The latest film adaptation of the Ray Bradbury classic Fahrenheit 451 arrives to HBO on May 19, and it stars Michael B. Jordan as Montag, a fireman who has dedicated his life to burning books but starts to question his own beliefs after an impactful experience. The movie and novel are both set in a dystopian future where books are banned and technology fully takes over, limiting free thinking. Yet for this adaptation, director and writer Ramin Bahrani wanted to drive further the concept of how closely current society mirrors the world created by Bradbury, by making the Fahrenheit 451 movie ending different than the book in several major ways.
Spoilers ahead. The core event that inspires Montag to challenge his own beliefs and start thinking for himself is the same in the novel and the film. The protagonist witnesses an old woman burn herself alive when he is tasked with destroying her expansive collection of books, and he desires to know what would motivate someone to sacrifice themselves when faced with the loss of literature and knowledge — leading him to steal one of the woman’s novels. But Montag’s reaction and consequences in the movie are vastly different from Bradbury’s story.
The film's ending, you see, shows how much of an impact the woman's actions had on Montag; he finally realizes that literature brings to light a brand new world and a forgotten history. It gets to a point where he mirrors her martyrdom, as Montag and Beatty have an intense standoff, causing Montag to sacrifice himself after releasing OMNIS into the world. This ending will take readers by surprise, since the book ends with a dark yet much more optimistic conclusion. In the book, Beatty confronts Montag about secretly stashing books, but Montag manages to kill Beatty, running away to safety with those who were exiled as the city is annihilated by bombs. The novel offers a more clear-cut glimpse into the future that hints at a new literature-based era.
This movie ending instead is more mixed in its tone, showing that even though people like Beatty retain power and kill Montag, there is a glimmer of hope for the future thanks to OMNIS. And at the Fahrenheit 451 premiere in May, Jordan assures Bustle that even though the ending may seem somber, there’s a positive side to it. "I think there was a constant questioning in his head for a lot of the movie, until it got to the end where he finally understood why she did what she did,” explains Jordan, referring to the old woman.
Jordan also notes how Montag’s sacrifice is an example of how much his character grows throughout the story. “He was willing to give up his life for something that he believed in, that he never had any conviction and never cared about anything as much before," says the actor. "I think Montag was at peace with letting himself die because he got the OMNIS out to the world.”
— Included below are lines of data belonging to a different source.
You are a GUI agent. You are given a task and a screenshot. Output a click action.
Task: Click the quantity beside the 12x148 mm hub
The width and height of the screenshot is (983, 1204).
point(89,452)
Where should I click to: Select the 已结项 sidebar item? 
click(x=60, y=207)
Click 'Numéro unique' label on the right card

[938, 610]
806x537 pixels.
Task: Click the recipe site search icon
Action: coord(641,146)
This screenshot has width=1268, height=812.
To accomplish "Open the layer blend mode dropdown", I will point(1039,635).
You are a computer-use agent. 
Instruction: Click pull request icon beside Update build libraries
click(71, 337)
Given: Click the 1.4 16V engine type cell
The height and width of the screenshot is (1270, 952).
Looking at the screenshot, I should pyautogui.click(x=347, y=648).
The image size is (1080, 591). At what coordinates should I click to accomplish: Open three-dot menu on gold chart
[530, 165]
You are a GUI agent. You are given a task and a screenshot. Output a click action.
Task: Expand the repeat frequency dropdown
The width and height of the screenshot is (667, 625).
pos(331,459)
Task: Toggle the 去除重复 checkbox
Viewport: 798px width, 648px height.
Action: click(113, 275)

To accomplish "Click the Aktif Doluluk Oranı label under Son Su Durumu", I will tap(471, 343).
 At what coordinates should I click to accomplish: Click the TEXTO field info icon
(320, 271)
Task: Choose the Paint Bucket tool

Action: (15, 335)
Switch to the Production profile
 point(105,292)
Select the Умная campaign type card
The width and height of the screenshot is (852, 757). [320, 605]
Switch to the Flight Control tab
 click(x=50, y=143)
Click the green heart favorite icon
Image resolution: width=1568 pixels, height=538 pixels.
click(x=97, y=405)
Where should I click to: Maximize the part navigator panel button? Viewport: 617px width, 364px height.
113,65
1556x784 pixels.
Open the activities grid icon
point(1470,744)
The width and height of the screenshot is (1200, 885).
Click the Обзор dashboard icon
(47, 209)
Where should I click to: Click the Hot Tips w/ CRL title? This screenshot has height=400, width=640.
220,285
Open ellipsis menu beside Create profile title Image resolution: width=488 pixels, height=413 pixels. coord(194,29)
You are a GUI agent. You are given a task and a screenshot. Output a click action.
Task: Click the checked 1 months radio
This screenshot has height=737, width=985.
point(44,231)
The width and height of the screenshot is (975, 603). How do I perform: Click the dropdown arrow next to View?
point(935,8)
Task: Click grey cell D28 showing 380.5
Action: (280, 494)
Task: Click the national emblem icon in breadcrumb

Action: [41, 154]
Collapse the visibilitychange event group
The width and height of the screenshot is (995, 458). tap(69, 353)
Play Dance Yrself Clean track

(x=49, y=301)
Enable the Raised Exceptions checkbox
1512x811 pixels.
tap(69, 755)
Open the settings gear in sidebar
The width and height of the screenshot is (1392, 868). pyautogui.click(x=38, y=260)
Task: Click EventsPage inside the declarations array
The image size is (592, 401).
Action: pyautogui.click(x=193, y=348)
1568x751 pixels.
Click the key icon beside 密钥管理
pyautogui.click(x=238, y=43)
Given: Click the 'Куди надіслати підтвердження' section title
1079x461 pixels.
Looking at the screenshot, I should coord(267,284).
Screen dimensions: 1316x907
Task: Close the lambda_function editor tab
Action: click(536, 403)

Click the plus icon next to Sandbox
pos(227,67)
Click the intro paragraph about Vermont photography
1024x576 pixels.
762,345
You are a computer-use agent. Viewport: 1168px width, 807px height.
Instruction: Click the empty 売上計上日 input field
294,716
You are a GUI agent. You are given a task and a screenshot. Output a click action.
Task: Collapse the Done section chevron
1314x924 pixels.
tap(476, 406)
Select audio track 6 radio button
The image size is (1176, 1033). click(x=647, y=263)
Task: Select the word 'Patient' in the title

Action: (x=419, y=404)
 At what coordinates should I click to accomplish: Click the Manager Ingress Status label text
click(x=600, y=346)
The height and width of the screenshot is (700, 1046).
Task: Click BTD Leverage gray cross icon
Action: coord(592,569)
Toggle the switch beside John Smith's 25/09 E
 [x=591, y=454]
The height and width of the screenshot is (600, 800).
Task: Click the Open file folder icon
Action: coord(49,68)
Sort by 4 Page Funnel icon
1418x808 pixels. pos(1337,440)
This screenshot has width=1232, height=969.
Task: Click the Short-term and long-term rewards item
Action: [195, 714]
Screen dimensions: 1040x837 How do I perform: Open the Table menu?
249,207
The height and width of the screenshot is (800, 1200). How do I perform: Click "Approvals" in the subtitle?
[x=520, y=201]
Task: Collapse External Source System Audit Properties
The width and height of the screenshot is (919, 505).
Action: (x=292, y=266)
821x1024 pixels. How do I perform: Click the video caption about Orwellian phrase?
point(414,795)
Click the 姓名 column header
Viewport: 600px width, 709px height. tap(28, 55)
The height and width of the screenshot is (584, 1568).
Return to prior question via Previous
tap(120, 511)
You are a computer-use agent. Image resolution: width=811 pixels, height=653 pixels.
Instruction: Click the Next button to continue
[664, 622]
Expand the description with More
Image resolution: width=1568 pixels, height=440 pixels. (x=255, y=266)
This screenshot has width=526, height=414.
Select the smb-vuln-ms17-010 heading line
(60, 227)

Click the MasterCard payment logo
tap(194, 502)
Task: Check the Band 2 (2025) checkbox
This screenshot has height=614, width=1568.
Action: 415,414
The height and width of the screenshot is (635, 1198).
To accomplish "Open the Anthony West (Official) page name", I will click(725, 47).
In a way, the movie's ending does feel more realistic because it shows how society's flaws can't be easily fixed overnight. Montag letting the bird holding OMNIS fly away before sacrificing himself becomes a metaphor for small steps needed to change. If the OMNIS information is shared and eventually embraced, there will be a co-existence of technology and literature, threatening the lack of free thinking in this dystopian society. That might sound a lot bleaker than the book, but from Jordan’s perspective, it just might be the best way to show how much the importance of literature impacts Montag and the rest of the world.